SSH vs. VPN: which is more secure?
As far as encryption security is concerned, both options are equally safe. However, a VPN protects all your data, while an SSH only works on an application level.
A VPN is easier to set up and will provide more security to businesses and a vast majority of casual users, while an SSH offers a good safe-browsing option for tech-savvy individuals within their private networks.
SSH vs. VPN: benefits
So, an SSH tunnel will allow you to access another computer even when you’re nowhere near it.
With an SSH secure shell, you’ll generally be connected to a specific machine, and only the data you choose will be transferred. With a VPN, you’ll be effectively connected to a network where all your traffic is encrypted and protected.
An SSH tunnel has a command-line focus. If you’re tech-savvy, this provides more flexibility and an easier technical setup process.
Most VPN users can simply download an app or extension to get started right away. So you don’t need to worry about complicated setup procedures.
If you know scripts/coding, you can use an SSH tunnel to access files immediately. This makes it an excellent file-syncing solution.
If installed at the router, all web browsing traffic appears to come from the location selected by the VPN client.
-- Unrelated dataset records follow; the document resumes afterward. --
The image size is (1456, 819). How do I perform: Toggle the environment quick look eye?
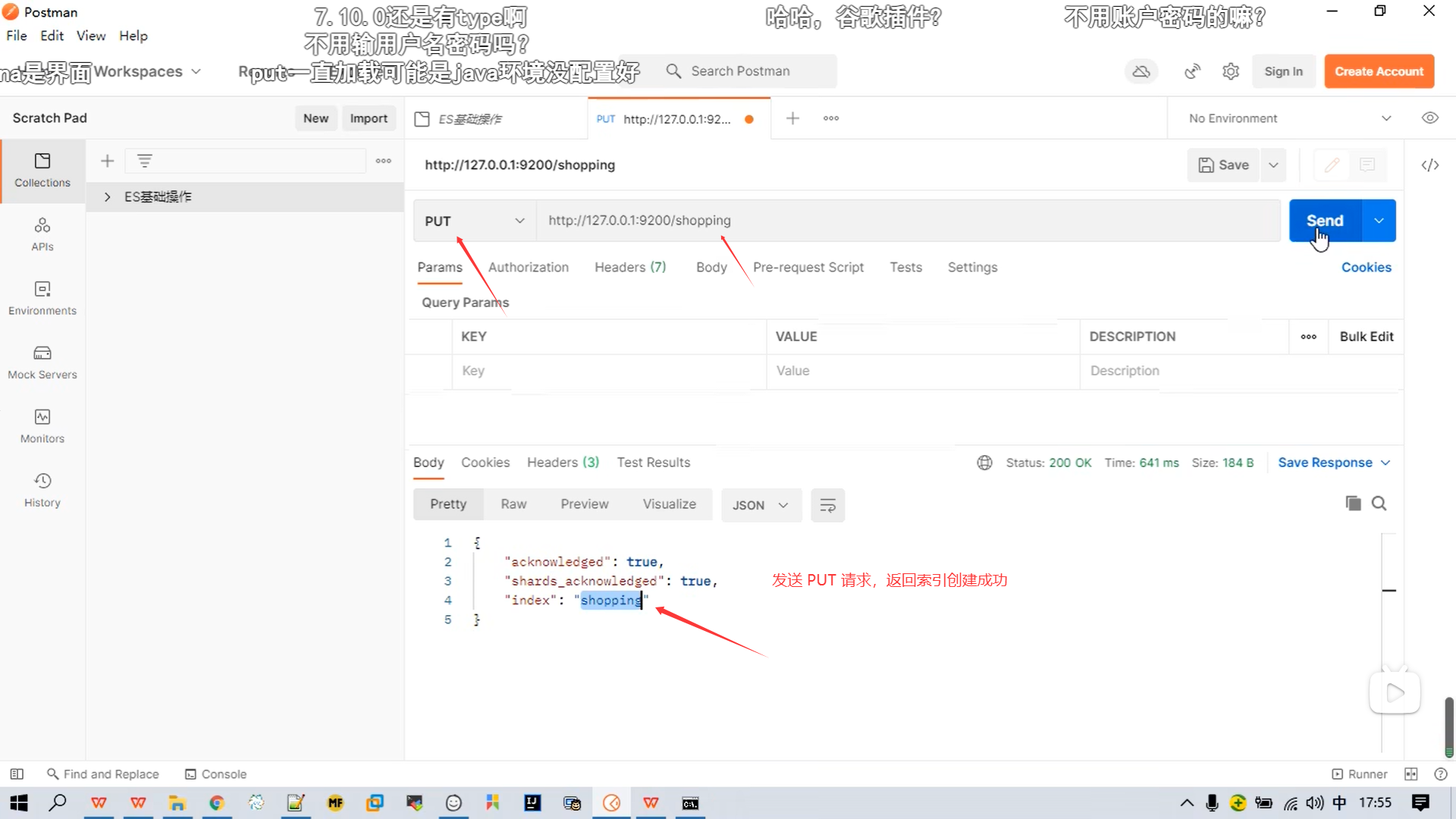pos(1430,118)
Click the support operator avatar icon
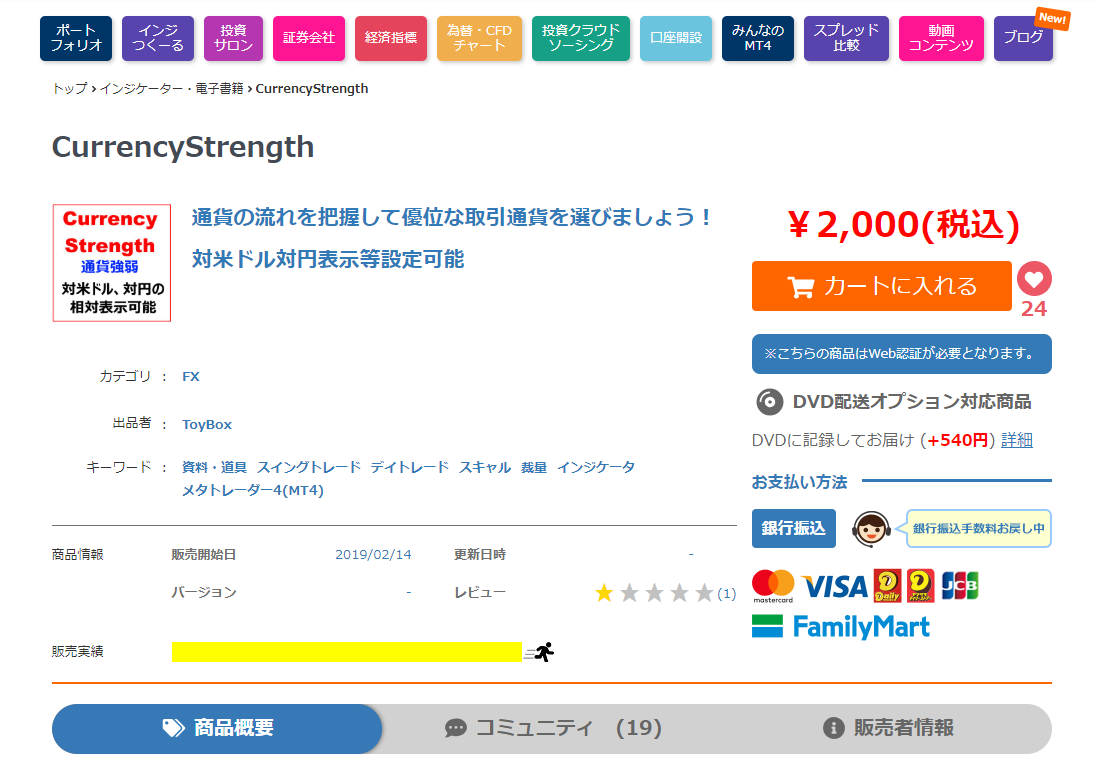1097x780 pixels. click(x=871, y=528)
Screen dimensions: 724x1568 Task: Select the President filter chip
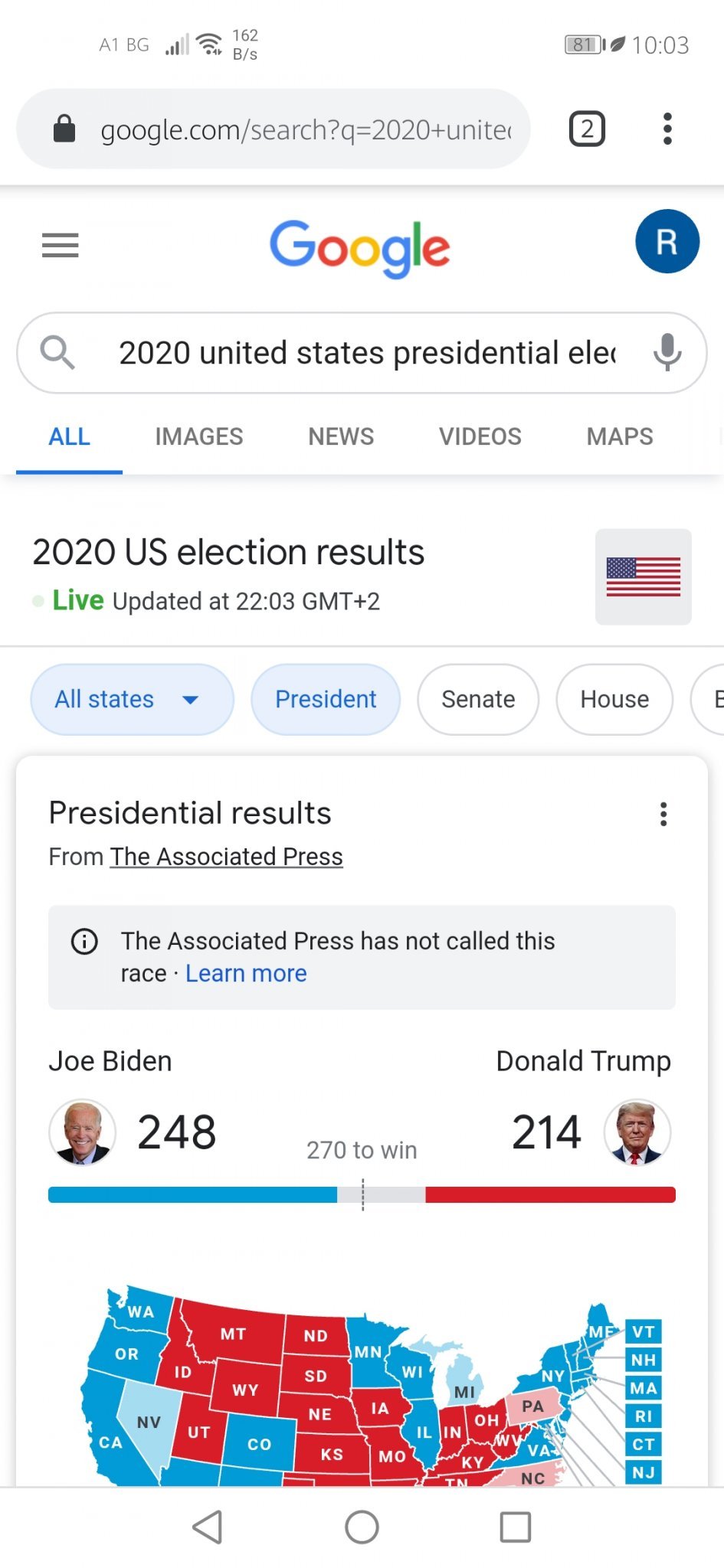[326, 699]

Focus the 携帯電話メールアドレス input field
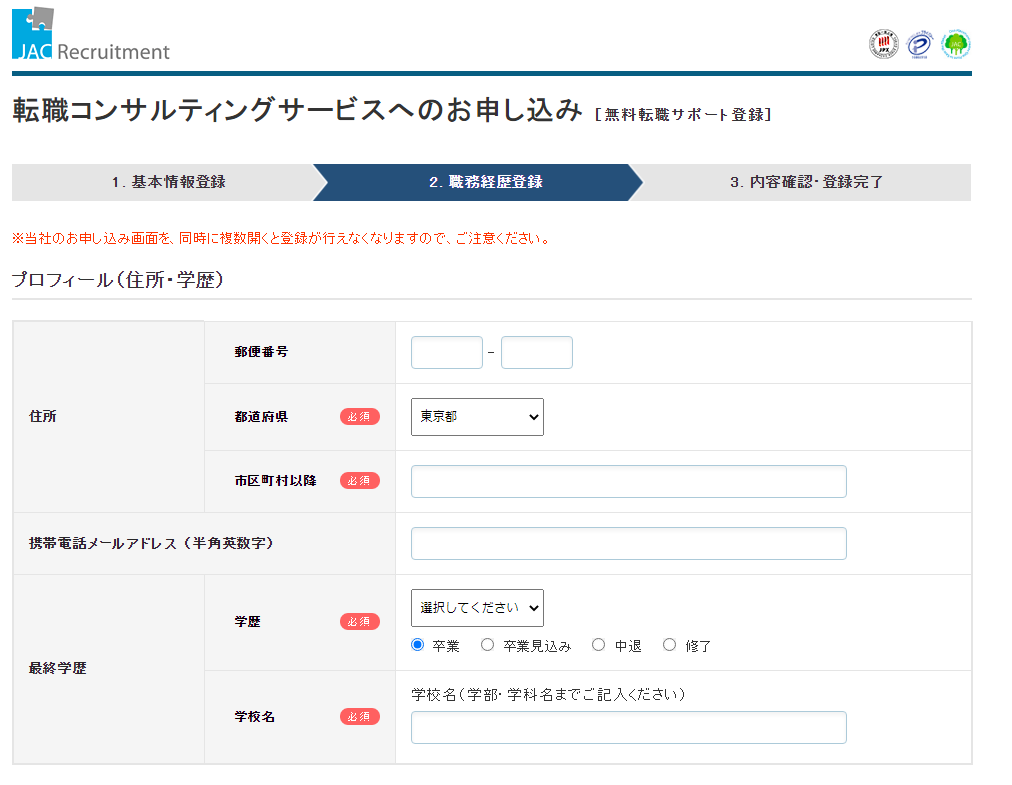tap(628, 543)
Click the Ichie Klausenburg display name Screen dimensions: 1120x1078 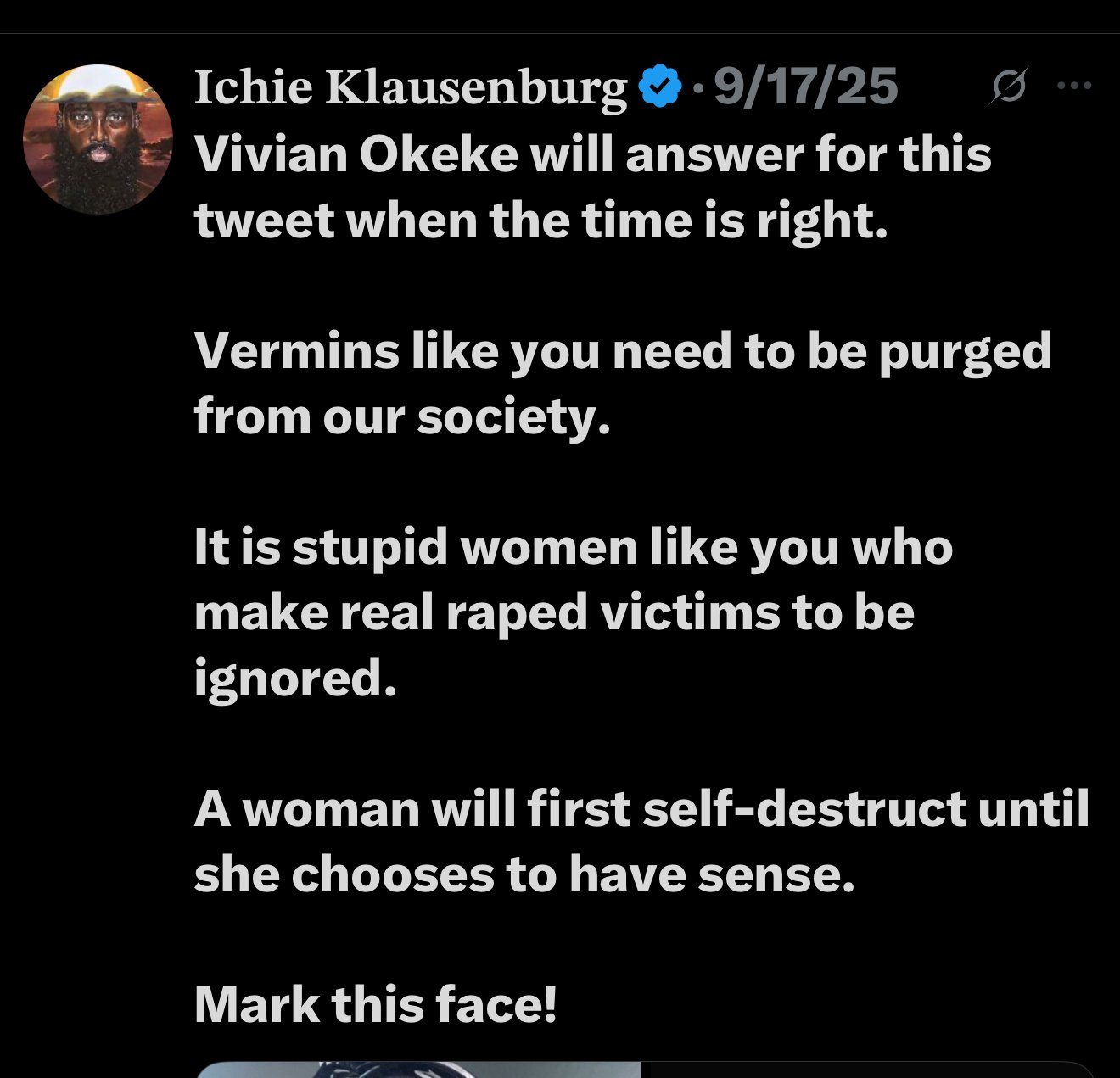pyautogui.click(x=411, y=87)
Depending on your VPN provider, this could be one of the thousands of locations worldwide. No need to set up individual apps or be restricted by geoblocking.
An SSH server can manage remote devices, test software, install updates, and more.
A VPN connects your device to a server that can make it look like you’re anywhere else in the world.
A casual user can use the SSH tunnel to manage their music library, emails, or personal files even when away from their device.
VPNs often have dedicated apps. This makes it easy for non-technical users to get started with a few clicks!
SSH tunnels use strong symmetric encryption and hashing algorithms to ensure privacy. This provides a secure tunnel for accessing a device on the internet.
VPNs use strong encryption and hashing algorithms to ensure privacy. This provides a secure tunnel for all internet traffic.
To wrap up: which tool is right for you?
A VPN is likely to be the best option for most day-to-day users.
Although the initial setup of a VPN is more complicated than building an SSH tunnel, most VPN users will benefit from systems that are already set up. So, all they need to do is download the app, log in to their account, and select a location. Meaning this isn’t a concern unless you plan to set up your own VPN server (unlikely).
That said, IT admins or anyone who needs to access a specific computer remotely might benefit more from SSH or a combination of both technologies to provide complete, encrypted access to their devices. It all comes down to your personal needs.
Is SSH safer than a VPN?
No. On a smaller scale, SSH and a good VPN service are equally safe. However, since a VPN will protect your entire device or even your entire network, it is often more convenient to have.
Can you use SSH as a VPN?
An SSH tunnel cannot replace a VPN, but it does have one similar use case. If your primary need for a VPN is accessing your work device to share resources, you can also do this with an SSH tunnel. This gives you more control over the apps and information allowed to pass through than a VPN.
Is SSH over the internet secure?
Yes. SSH offers additional security, and sending data over SSH will always be safer than doing it with no additional security.
Do I need a VPN for SSH?
The simple answer is no; you don’t need to use a VPN for SSH. However, you might want to…
Because these aren’t competing technologies, you can connect to a VPN, then use an SSH server for an added layer of security.
Is SSH faster than a VPN?
There are many variables when it comes to SSH tunnel vs. VPN speed. The speed of your SSH connection can vary significantly depending on how you set it up. Meanwhile, the speed of your VPN has a lot to do with your VPN service provider, so if speed is a priority, make sure to choose a premium VPN.
Does SSH bypass a VPN?
A VPN tunnels and protects all traffic, which includes SSH. The two can be combined for extra security. If you need to use your real IP to connect to an SSH server, you can use our Bypasser feature to do so.